After you’ve prepared, in detail, all the guidelines on how your cosmetic is supposed to look, smell, and what properties it is to have, people experienced in composing formulations will help to create it in accordance with applicable laws and the latest standards. Once your idea has been reflected in final samples, you can move on to the next stage – testing, and creating the necessary documentation. A company that comprehensively deals with the process should also help to create relevant documentation.


Safety of any cosmetic product is confirmed by a Safety Report. This document is the culmination of product tests and of documentation of all the raw materials and packaging used in production. The Safety Report is prepared by a qualified Safety Assessor who additionally verifies correctness of the formulation, makes sure there are no prohibited substances in the composition, and checks the product labeling (graphic design).
Of all the tests that need to be performed, the one that takes the most time is the test for stability and compatibility of the mass with the target packaging. This test involves keeping samples of the cosmetic at an elevated temperature. It usually takes three months, but if temperature is additionally increased that time can be shortened. The purpose of the test is to demonstrate that the product does not react with the packaging and is stable after the period of time assumed by the manufacturer. A three-month stability test on a product at 40°C translates into the product’s shelf life of one year.
Another lengthy test is the product preservation effectiveness test – it lasts about four weeks. Some tests that are not required for placing the product on the market but still worth performing are dermatological and application tests. Dermatological testing will show whether the cosmetic is prone to cause skin allergies, whereas application testing will help to confirm the marketing claims that you want to put on the packaging.

An important aspect that is assessed when writing the Safety Report is correct labeling of the product, as well as the correctness and justifiability of any marketing claims (e.g. “soothes irritations”, “reduces skin dryness”).
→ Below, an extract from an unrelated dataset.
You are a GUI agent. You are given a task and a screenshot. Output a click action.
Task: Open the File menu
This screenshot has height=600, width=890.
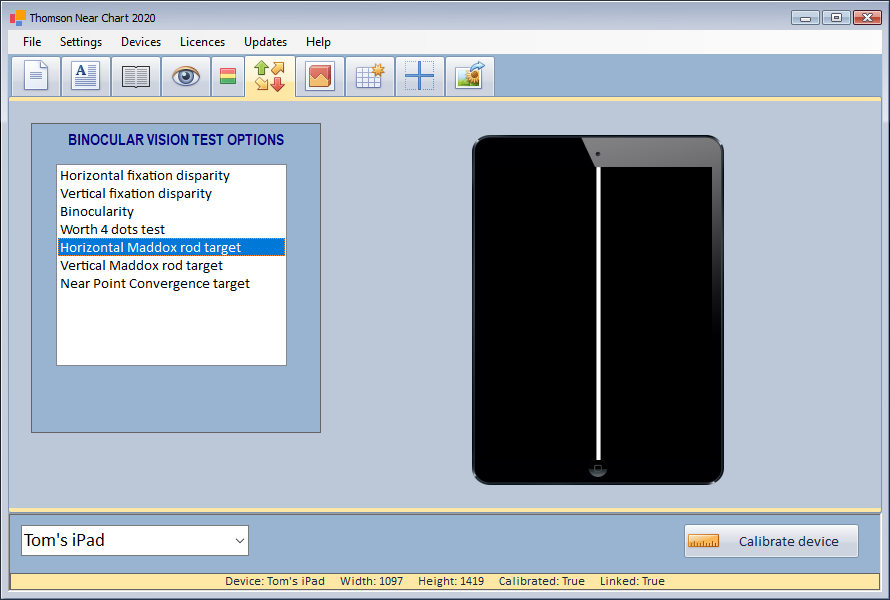(x=32, y=42)
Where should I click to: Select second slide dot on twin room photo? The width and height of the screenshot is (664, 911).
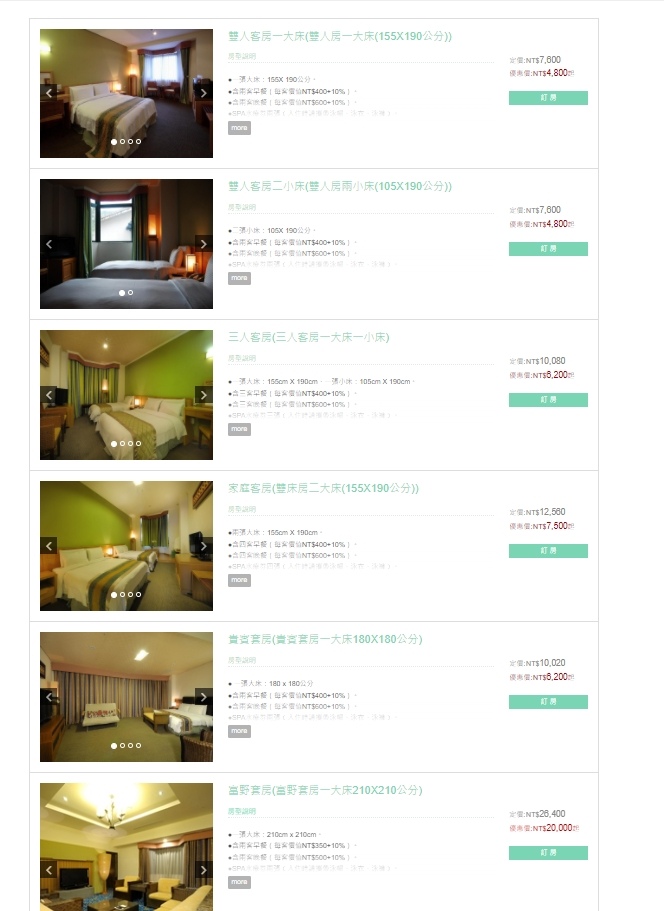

All information on how a product should be labeled can be found in Article 19 of Regulation (EC) No. 1223/2009. Marketing claims, on the other hand, must comply with the provisions of Regulation (EC) No. 655/2013.
Once your product has passed the safety assessment, it’s time for production.
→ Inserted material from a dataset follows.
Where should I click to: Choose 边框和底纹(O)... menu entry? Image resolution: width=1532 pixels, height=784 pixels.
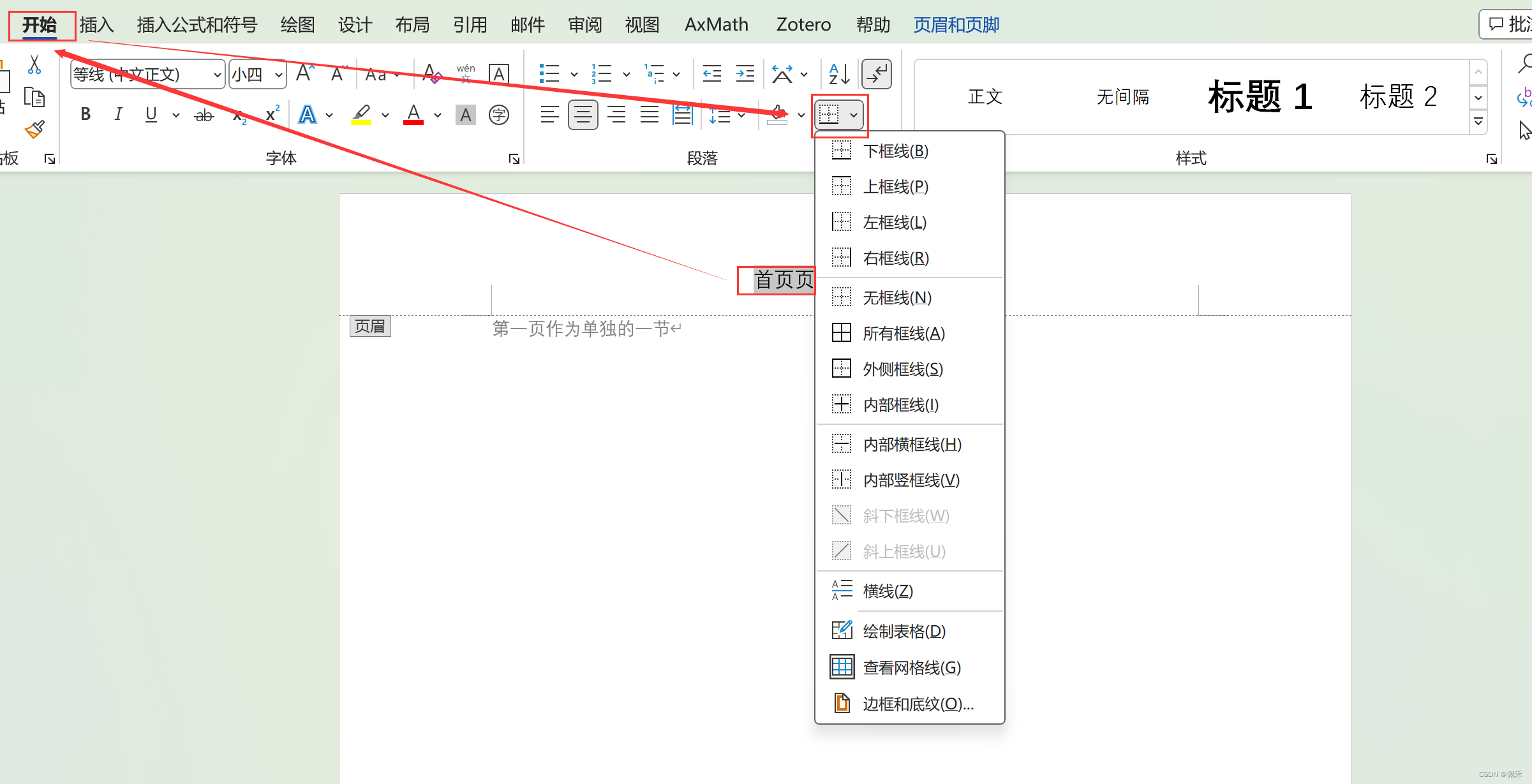pyautogui.click(x=918, y=704)
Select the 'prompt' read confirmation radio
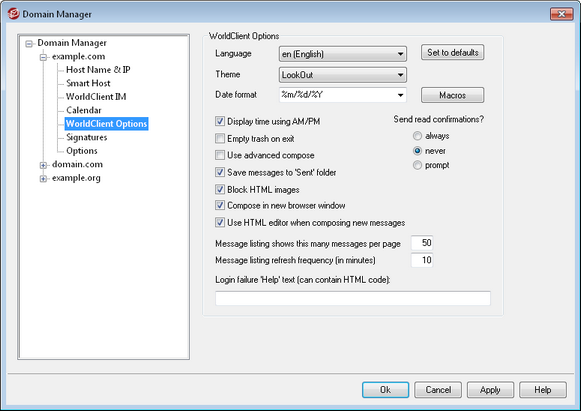 pyautogui.click(x=417, y=165)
Production of a cosmetic should, first and foremost, be carried out in accordance with Good Manufacturing Practice (GMP). GMP is a unified set of rules that’s introduced in order to ensure a high level of health protection for both people who work at the production plant and the end user of the cosmetic. A production process is considered GMP compliant if it adheres to the ISO 22716:2009 harmonized standard. It’s not obligatory to comply with harmonized standards, but when the manufacturer shows you a certificate issued by a certification body you can rest assured that their company follows the rules of Good Manufacturing Practice.
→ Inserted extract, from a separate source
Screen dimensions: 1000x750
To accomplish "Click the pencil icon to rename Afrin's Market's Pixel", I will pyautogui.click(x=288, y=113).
Before the finished product that you’ve manufactured can be placed on the European market, there’s one more thing that needs to be done – it must be registered with the Cosmetic Products Notification Portal (CPNP). Data listed in the CPNP are made available to all control authorities.

When a cosmetic product is being placed on the market, there are no additional procedures that have to be carried out by any specific administration institutions. Full responsibility for the cosmetic product falls on the responsible person. Compliance of the product and its documentation with the law is controlled by the State Sanitary and Trade Inspectorates in Poland and by corresponding authorities in other EU countries.